Tendrils of smoke swirl around in the evening air, as the familiar scents of sage and cedar envelop me with their calm, cleansing energy. I return the smudge stick to its bowl and gaze at the glowing embers, already feeling my mind and body release the cares of the day. A drum beats softly in the distance, and I hear forest creatures rustling in the underbrush. The full moon beams her soft rays down to the sleeping earth, and I soak them in, feeling grateful for this moment. I am in kindred with all people who have ever performed this simple act of purification under the same radiant moon throughout time and space. I feel their hopes, their visions, and their blood carried forward inside of me. It is time. I am ready. I enter the circle…and the ritual begins.

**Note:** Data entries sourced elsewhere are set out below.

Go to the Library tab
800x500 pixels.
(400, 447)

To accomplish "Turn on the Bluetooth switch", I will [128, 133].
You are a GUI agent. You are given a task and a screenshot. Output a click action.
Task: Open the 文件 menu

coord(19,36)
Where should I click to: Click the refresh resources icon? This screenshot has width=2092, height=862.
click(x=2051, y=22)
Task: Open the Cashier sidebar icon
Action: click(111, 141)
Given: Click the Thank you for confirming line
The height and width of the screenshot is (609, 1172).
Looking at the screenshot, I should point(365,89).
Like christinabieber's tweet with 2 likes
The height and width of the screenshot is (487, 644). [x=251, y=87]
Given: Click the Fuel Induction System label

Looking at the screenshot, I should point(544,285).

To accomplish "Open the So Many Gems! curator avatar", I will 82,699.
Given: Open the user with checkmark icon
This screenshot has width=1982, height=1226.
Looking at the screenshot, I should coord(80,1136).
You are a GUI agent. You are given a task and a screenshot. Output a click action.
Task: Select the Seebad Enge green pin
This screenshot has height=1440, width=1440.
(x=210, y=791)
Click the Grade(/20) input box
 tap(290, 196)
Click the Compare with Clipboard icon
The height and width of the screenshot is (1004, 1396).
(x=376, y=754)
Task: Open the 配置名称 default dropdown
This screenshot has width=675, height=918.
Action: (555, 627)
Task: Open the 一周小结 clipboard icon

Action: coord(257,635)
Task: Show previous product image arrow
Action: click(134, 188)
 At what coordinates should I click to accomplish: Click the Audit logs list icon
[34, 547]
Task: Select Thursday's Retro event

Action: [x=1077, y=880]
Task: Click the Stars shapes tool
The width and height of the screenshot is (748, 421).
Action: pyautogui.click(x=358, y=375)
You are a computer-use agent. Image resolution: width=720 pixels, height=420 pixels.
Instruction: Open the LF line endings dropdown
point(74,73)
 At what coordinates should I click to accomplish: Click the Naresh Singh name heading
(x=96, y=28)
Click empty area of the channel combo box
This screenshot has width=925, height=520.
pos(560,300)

I learned to prepare for group rituals by smudging, chanting, and anointing with sacred oils. Sometimes I would also fast and take a salt bath prior to the gathering. It always seemed to take a lot of effort to quiet the monkey mind and shake off my modernity—and that was before smart phones and social media.
Now more than ever, we are bombarded with a continuous stream of information that can be helpful in some circumstances and quite annoying in others. The demands of this life often run contrary to the rhythms of nature, making it especially challenging to shut off the noise and find that soft inner channel of tranquility.
Where do we find sacredness in this age? What is sacredness? The very word, from its Latin root sacrare, means to consecrate, to set apart, or to dedicate.
Let’s face it—most of us don’t have the luxury of moving into a wilderness retreat with an herb garden out back and a bubbling cauldron over the hearth fire. We can’t drive downtown and find massive stone temples dedicated to our gods, either. Yet, we do try to cultivate these sanctuaries in our minds. We learn to make room for the sacred in our lives wherever we are now, even if it’s only a closet or a designated spot on the dressing table.
I’ve lived in places where I’ve had an entire room dedicated to my spiritual practice, and I’ve lived in places where I had nothing more than a bookshelf. Gaining access to untouched wilderness has often meant traveling quite a distance to get beyond cities and suburbia, so I’ve made do with fenced back yards and public parks.
While I’m not the greatest fan of areas where nature is overly designed and controlled, the elements are still there, and so are the gods. All that ever really mattered was my willingness to be fully present in that space. That is still true, and I am noticing, more and more, the humble sanctities of my life. I’m becoming aware of the peace I don’t have to work so hard to achieve, and the little objects that I keep displaying, no matter how many times I move. Though I love and appreciate the formalities of ritual, I rest and find myself again and again in everyday sacredness.